→ What to do: Could you copy exactly the lines from the one containing "The image size is (1568, 543)." through the last line of the records below, and nothing else?

→ Stored items from a collection:
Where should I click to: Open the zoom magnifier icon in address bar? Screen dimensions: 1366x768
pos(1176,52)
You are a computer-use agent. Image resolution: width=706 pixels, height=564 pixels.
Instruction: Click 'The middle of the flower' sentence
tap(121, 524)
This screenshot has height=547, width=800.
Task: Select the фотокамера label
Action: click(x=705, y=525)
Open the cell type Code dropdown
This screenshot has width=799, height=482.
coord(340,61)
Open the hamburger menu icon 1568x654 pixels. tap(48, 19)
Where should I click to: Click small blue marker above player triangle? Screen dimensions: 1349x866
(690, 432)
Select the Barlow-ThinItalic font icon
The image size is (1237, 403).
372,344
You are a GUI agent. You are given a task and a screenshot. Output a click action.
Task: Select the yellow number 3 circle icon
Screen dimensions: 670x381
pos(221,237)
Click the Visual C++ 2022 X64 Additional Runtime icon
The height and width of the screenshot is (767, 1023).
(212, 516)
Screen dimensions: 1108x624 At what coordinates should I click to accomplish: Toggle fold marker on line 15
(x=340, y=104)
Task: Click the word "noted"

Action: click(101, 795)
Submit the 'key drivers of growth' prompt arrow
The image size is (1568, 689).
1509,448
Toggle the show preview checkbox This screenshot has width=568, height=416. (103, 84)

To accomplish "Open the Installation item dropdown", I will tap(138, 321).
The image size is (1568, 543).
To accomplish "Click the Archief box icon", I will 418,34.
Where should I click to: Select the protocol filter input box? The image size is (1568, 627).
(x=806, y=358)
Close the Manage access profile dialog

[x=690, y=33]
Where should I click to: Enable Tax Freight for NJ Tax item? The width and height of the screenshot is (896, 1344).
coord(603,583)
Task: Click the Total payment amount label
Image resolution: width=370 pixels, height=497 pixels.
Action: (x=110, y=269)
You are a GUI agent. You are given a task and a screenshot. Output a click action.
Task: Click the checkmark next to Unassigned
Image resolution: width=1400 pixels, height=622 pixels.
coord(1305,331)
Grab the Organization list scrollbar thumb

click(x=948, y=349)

→ Response area:
The image size is (1568, 543).
To accomplish "Click the Archief box icon", I will 418,34.
Where should I click to: Select the protocol filter input box? The image size is (1568, 627).
(x=806, y=358)
Close the Manage access profile dialog

[x=690, y=33]
Where should I click to: Enable Tax Freight for NJ Tax item? The width and height of the screenshot is (896, 1344).
coord(603,583)
Task: Click the Total payment amount label
Image resolution: width=370 pixels, height=497 pixels.
Action: (x=110, y=269)
You are a GUI agent. You are given a task and a screenshot. Output a click action.
Task: Click the checkmark next to Unassigned
Image resolution: width=1400 pixels, height=622 pixels.
coord(1305,331)
Grab the Organization list scrollbar thumb

click(x=948, y=349)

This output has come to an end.